**Aim of the exercise**. The reply must consist of the entire listing, reproduced exactly.
= Beginning of Section =
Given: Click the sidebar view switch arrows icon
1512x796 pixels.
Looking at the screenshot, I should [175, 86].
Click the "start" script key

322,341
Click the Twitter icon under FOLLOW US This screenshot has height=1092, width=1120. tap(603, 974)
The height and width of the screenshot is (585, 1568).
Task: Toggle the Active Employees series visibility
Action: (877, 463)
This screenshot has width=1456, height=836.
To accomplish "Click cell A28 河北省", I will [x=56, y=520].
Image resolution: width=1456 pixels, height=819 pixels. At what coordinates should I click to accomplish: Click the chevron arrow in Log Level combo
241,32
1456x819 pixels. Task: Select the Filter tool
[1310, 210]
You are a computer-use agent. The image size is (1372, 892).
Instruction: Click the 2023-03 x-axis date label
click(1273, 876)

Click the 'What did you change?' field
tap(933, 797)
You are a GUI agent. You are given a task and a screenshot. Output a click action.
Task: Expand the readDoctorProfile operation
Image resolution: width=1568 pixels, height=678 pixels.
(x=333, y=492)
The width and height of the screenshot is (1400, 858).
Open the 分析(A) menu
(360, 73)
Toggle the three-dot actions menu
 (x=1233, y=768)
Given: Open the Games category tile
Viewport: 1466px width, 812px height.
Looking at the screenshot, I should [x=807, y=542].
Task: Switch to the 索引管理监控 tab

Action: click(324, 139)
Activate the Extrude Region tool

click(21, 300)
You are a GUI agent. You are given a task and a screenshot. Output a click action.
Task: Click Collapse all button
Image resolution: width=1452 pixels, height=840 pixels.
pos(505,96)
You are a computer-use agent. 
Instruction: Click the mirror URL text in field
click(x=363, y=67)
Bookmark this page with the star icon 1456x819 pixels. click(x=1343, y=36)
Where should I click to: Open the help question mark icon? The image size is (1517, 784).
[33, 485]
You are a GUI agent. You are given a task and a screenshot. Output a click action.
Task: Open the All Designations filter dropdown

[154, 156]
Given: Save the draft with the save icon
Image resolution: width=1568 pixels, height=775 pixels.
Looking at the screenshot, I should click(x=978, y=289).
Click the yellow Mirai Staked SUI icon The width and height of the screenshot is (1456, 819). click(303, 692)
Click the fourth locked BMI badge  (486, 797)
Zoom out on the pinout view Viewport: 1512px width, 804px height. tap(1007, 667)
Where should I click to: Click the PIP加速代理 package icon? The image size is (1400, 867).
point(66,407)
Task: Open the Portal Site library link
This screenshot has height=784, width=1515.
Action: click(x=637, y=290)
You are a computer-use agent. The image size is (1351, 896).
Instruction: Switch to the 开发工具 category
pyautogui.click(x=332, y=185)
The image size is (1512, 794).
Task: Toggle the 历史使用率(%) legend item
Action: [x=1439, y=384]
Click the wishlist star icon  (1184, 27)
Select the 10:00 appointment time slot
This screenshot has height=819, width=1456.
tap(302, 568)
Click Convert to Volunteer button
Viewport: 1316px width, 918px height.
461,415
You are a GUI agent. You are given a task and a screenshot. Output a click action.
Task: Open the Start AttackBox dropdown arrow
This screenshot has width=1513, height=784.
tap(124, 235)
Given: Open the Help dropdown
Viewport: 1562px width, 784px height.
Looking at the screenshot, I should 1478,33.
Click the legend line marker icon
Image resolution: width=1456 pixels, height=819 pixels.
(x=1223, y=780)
= End of Section =
**Exercise response**.
Given: Click the sidebar view switch arrows icon
1512x796 pixels.
Looking at the screenshot, I should [175, 86].
Click the "start" script key

322,341
Click the Twitter icon under FOLLOW US This screenshot has height=1092, width=1120. tap(603, 974)
The height and width of the screenshot is (585, 1568).
Task: Toggle the Active Employees series visibility
Action: (877, 463)
This screenshot has width=1456, height=836.
To accomplish "Click cell A28 河北省", I will [x=56, y=520].
Image resolution: width=1456 pixels, height=819 pixels. At what coordinates should I click to accomplish: Click the chevron arrow in Log Level combo
241,32
1456x819 pixels. Task: Select the Filter tool
[1310, 210]
You are a computer-use agent. The image size is (1372, 892).
Instruction: Click the 2023-03 x-axis date label
click(1273, 876)

Click the 'What did you change?' field
tap(933, 797)
You are a GUI agent. You are given a task and a screenshot. Output a click action.
Task: Expand the readDoctorProfile operation
Image resolution: width=1568 pixels, height=678 pixels.
(x=333, y=492)
The width and height of the screenshot is (1400, 858).
Open the 分析(A) menu
(360, 73)
Toggle the three-dot actions menu
 (x=1233, y=768)
Given: Open the Games category tile
Viewport: 1466px width, 812px height.
Looking at the screenshot, I should [x=807, y=542].
Task: Switch to the 索引管理监控 tab

Action: click(324, 139)
Activate the Extrude Region tool

click(21, 300)
You are a GUI agent. You are given a task and a screenshot. Output a click action.
Task: Click Collapse all button
Image resolution: width=1452 pixels, height=840 pixels.
pos(505,96)
You are a computer-use agent. 
Instruction: Click the mirror URL text in field
click(x=363, y=67)
Bookmark this page with the star icon 1456x819 pixels. click(x=1343, y=36)
Where should I click to: Open the help question mark icon? The image size is (1517, 784).
[33, 485]
You are a GUI agent. You are given a task and a screenshot. Output a click action.
Task: Open the All Designations filter dropdown

[154, 156]
Given: Save the draft with the save icon
Image resolution: width=1568 pixels, height=775 pixels.
Looking at the screenshot, I should click(x=978, y=289).
Click the yellow Mirai Staked SUI icon The width and height of the screenshot is (1456, 819). click(303, 692)
Click the fourth locked BMI badge  (486, 797)
Zoom out on the pinout view Viewport: 1512px width, 804px height. tap(1007, 667)
Where should I click to: Click the PIP加速代理 package icon? The image size is (1400, 867).
point(66,407)
Task: Open the Portal Site library link
This screenshot has height=784, width=1515.
Action: click(x=637, y=290)
You are a computer-use agent. The image size is (1351, 896).
Instruction: Switch to the 开发工具 category
pyautogui.click(x=332, y=185)
The image size is (1512, 794).
Task: Toggle the 历史使用率(%) legend item
Action: [x=1439, y=384]
Click the wishlist star icon  (1184, 27)
Select the 10:00 appointment time slot
This screenshot has height=819, width=1456.
tap(302, 568)
Click Convert to Volunteer button
Viewport: 1316px width, 918px height.
461,415
You are a GUI agent. You are given a task and a screenshot. Output a click action.
Task: Open the Start AttackBox dropdown arrow
This screenshot has width=1513, height=784.
tap(124, 235)
Given: Open the Help dropdown
Viewport: 1562px width, 784px height.
Looking at the screenshot, I should 1478,33.
Click the legend line marker icon
Image resolution: width=1456 pixels, height=819 pixels.
(x=1223, y=780)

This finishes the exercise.